How many people know about ODOT’s tolling plans? How many people know that tolling in the absence of adding freeway lanes will not reduce congestion to any meaningful degree? How many people know that toll revenue is expensive to collect — reducing the net revenue collected — and will not be shared with cities and counties, as the gas tax is?
It is unlikely TriMet will receive a meaningful number of new riders because of tolls. Buses get stuck in traffic too, and have unrealistic time constraints most people cannot accommodate.
ODOT plans to toll all existing freeway lanes without offering relief from stop-and-go traffic. Tolling, to be effective, has to be combined with significant increases in traffic capacity (new lanes, auxiliary lanes) and pricing (tolls) on the new lanes only — called express toll lanes — as is done in other states around the country. If you can’t afford the toll, you still have the non-tolled freeway lanes to use. This is not being planned for Portland-area freeways.
Again, ODOT is barreling ahead with tolls under the guise of congestion reduction as they promoted in the “original” I-205 Toll Project. That project added two lanes to the freeway, a 50% increase in traffic capacity. It was freeway capacity, not tolls, that accounted for the travel time reductions touted for that project, now sidelined. Tolling is beginning to look like a money grab. And, you will still be stuck in traffic paying tolls.

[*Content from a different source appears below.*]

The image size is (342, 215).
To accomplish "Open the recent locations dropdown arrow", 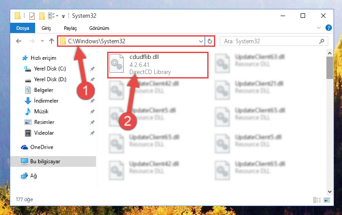I will click(x=42, y=41).
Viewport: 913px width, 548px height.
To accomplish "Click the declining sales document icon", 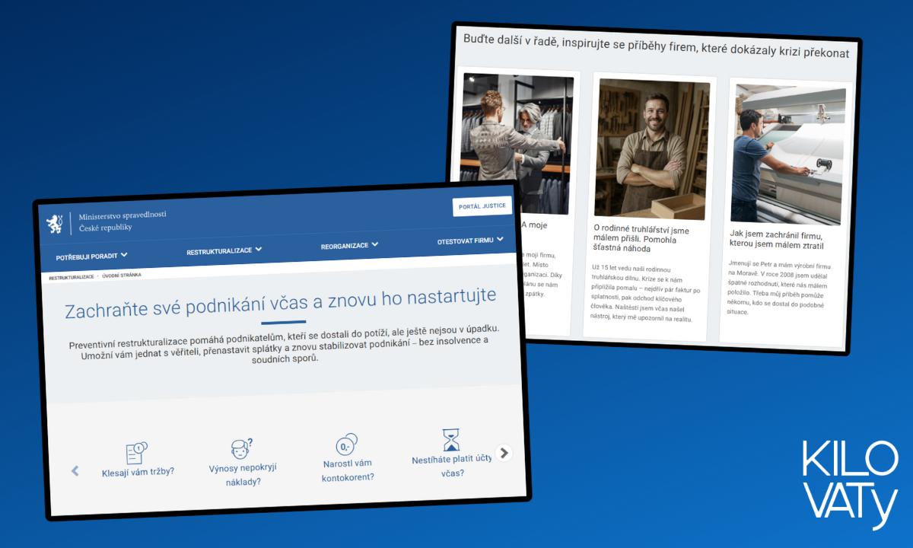I will (136, 452).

The legislature should act now to correct the policy direction it gave ODOT in 2017. The special legislative committee on transportation planning should shift its attention to how to pay for long overdue improvements to the Portland freeway system. More planning isn’t needed. Action by your elected representatives is needed. Tolling as planned is not the answer.
Cam Gilmour is retired from serving as ODOT’s deputy director of finance and administration, Clackamas County’s director of transportation and development and the state of Washington’s transportation department’s chief operating officer.